Just then, the rafter that the man had used to tie the noose to creaks… then gives way. It plunges down and crashes into the man lying beside the wrecked chair. Wide-eyed, he stares for a second, then passes out. ‘Fevicol nahi lagaayo toh saale ka kaam ho gayo,' the old man now remarks, eyes twinkling. ‘Ho gayo,' the onlookers agree and start filing away, having had their fill of the day's quota of entertainment.
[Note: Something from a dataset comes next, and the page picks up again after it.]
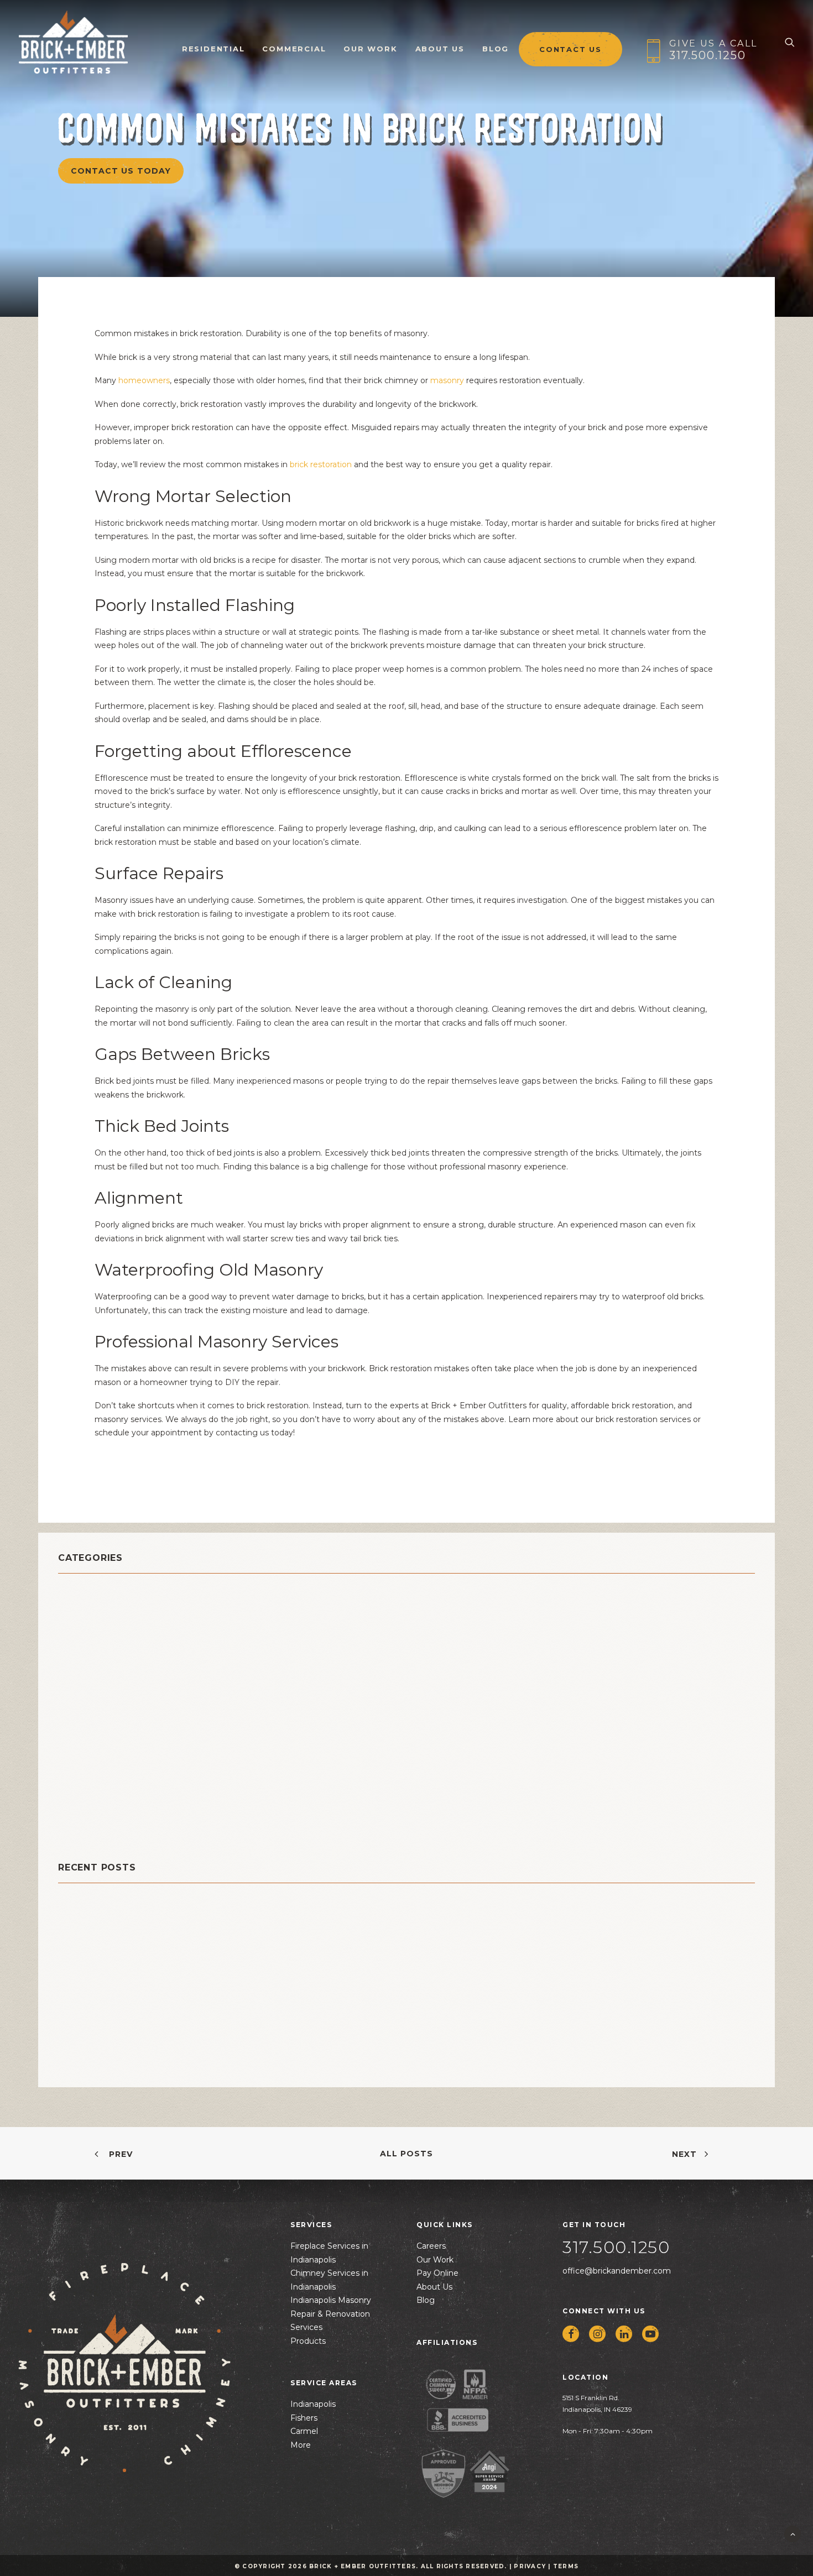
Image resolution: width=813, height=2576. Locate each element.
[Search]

"For the last four or five years, we have done a lot of lateral advertising around Fevicol's strength, but none of it focused on wood and furniture," agrees Abhijit Avasthi, creative director, O&M. "Sometime this year, the client and agency team agreed that the physical strength of Fevicol and its effect on furniture should be the strategic direction that we should explore for Fevicol this time. The basic thought was to make the advertising more product centric, with a direct reference of the brand's usage on wood and furniture."

According to the agency, the reason for bringing a reference to wood and furniture back into brand communication is "keeping new consumers in mind". The rationale is that new consumers are coming into the market, and for the brand to stay relevant to them, keeping the end benefit and the product story alive is critical. However, the agency insists that while the objective was to go back to the brand's basic properties, "we had to do it without losing the edge and the creative values that the brand has acquired over time".

Which is why, Avasthi informs, the agency came out with many scripts for the commercial. " The focus was on physical strength, and the communication had to be built around wood and furniture. Some of the scripts were strong on physical strength but didn't build a convincing story around wood, so we had to drop them." Finally, this script (written by Piyush Pandey, group president & national creative director, O&M) happened, and Avasthi says it went down well with everyone, "as it was true to the communication objective, plus it had the typical Fevicol flavour".

An interesting aspect of the commercial is the manner in which Fevicol has been pitched. While all previous communication for the brand showcased situations where things occurred because Fevicol happened to be around, the situation in this one unfolds and reaches a climax only due to the absence of Fevicol. It must be added that the background score - by Ehsaan and Zubin, supported excellently with vocals by Chetan Shashital - is integral to the buildup in the ad.

Interestingly, this is the second commercial in as many years that looks at durability in furniture - or the lack of it - from the ‘suicide point of view'. Last year, a little-seen film for Peacock Chairs (created by Manish Bhatt and B Raghu of Ambience-Publicis) used the noir genre to sell the brand's ‘long-lasting chairs' proposition. That ad was about this man who uses a Peacock chair as a prop to hang himself. Even as the man's convulsions set in, the super goes: ‘Use them till you die.'

Returning to the Fevicol ‘suicide' ad, in the final analysis, it is the intrigue and irony in the ad - captured wonderfully on film by Prasoon Pandey - that makes it watchable. The intrigue stems from the reaction that the townspeople display, first when the suicide bid is foiled, then when the man is knocked cold by the falling rafter. Despite appearing to implore the man not to commit suicide, their disappointment at his failure, and subsequently, their matter-of-fact acceptance of his (implied) death makes engaging viewing. "It's almost as if the man has been crying wolf all the time, and the people have come to look at it only as a tamasha," says Avasthi.

And the irony? Ah, it lies in the way the man is first saved by ‘no Fevicol'. Then gets done in by it. © 2003 agencyfaqs!